Yet another reason to show why long copyright terms are bad.
And they want to keep old content from competing with their new content.
They make money by insuring that you do not have a choice of old public-domain videos to watch.
I happened to come across a free streaming contents site at like television when I was trying to find An Occurrence at Owl Creek, a movie I watched in elementary school in my youth -- an excellent movie which somehow surfaced in my mind while looking at the movie archive discussed by this story.
Only problem I have with 'like television' is that I can't seem to download and save, locally, the video streams, for smooth playback later.
Like http://www.movieflix.com/ or http://www.ifilm.com/. They carry much more and much better films (lots of feature films since the silent era till cca 50's).
I see your Tunak Tunak Run
and raise you a hatt-baby
http://user.tninet.se/~prv247p/hatt/hatten.swf
Let's shoot this puppy here and now.
If a copyright is owned by a corporation, as is the case with most modern cinema, music, books, and software, the copyright term is now 95 years.
Yes, Windows 95 won't be public domain until the year 2093.
Personally owned copyrights, like those in most GPL software, and the kind savvy musicians and writers keep rather than sell, are good for life plus 70 years.
Meaning that (assuming Linus lives a long, healthy life avoiding the Microsoft Mafia) the Linux kernel v. 0.1 won't be available as public domain for a century and a half.
Live long, Linus Torvalds!
(ps: I ANAL. Oops. I mean, I Am Not A Lawyer, and so if in doubt ask an attorney.
Final clarification: Personally means owned by a human being or a group of human beings not hiding behind another legal identity. Corporate means either a formal business partnership, corporation, or other artificial person.)
Ruling The World, One Moron At A Time(tm)

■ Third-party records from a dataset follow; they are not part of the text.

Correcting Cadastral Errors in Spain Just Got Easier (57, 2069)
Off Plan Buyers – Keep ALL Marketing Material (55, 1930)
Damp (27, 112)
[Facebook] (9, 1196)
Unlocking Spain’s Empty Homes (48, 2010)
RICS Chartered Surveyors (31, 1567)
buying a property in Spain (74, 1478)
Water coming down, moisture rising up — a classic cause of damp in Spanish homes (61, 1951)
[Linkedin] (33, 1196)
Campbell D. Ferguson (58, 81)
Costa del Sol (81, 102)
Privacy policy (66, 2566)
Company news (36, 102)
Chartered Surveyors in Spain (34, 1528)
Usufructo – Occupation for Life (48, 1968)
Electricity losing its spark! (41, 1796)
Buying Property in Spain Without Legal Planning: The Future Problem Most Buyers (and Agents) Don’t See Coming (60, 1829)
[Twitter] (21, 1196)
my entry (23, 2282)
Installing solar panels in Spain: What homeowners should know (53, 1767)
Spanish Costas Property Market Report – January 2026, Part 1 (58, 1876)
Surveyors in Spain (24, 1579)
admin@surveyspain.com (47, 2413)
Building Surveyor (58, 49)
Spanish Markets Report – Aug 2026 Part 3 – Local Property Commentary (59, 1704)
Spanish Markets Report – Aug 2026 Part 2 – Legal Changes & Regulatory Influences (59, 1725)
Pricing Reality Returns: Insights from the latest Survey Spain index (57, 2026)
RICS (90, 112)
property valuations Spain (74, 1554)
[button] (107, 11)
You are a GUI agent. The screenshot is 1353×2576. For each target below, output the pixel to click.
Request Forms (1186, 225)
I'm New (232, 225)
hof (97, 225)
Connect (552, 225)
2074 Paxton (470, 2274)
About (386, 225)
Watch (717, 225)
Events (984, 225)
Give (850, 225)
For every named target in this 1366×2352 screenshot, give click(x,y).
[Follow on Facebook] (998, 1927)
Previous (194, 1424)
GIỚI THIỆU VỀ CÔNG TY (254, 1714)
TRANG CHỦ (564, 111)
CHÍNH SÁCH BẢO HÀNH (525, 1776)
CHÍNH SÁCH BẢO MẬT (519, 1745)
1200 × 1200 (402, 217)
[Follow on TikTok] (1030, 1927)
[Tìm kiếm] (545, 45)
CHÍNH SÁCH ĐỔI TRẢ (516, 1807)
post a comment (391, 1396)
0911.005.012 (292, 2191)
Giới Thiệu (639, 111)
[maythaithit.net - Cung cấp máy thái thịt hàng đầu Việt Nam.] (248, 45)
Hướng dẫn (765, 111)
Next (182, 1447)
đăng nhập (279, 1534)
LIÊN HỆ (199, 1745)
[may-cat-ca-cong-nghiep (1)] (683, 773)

"As Kosher As A Bacon-Cheeseburger"(tmp)
I used to be someone else. Now I'm someone better.
Real life is underrated.
It protects companies that still make money from a creation from losing a lot of money. If the first Mickey Mouse film was to go into the public domain, Disney would lose all control of Mickey Mouse. This, of course, is their own fault for not progressing as a corporation and finding other ways to make money, but it's a lot cheaper to buy laws than to explore new revenue streams. To hell with fair use and common sense.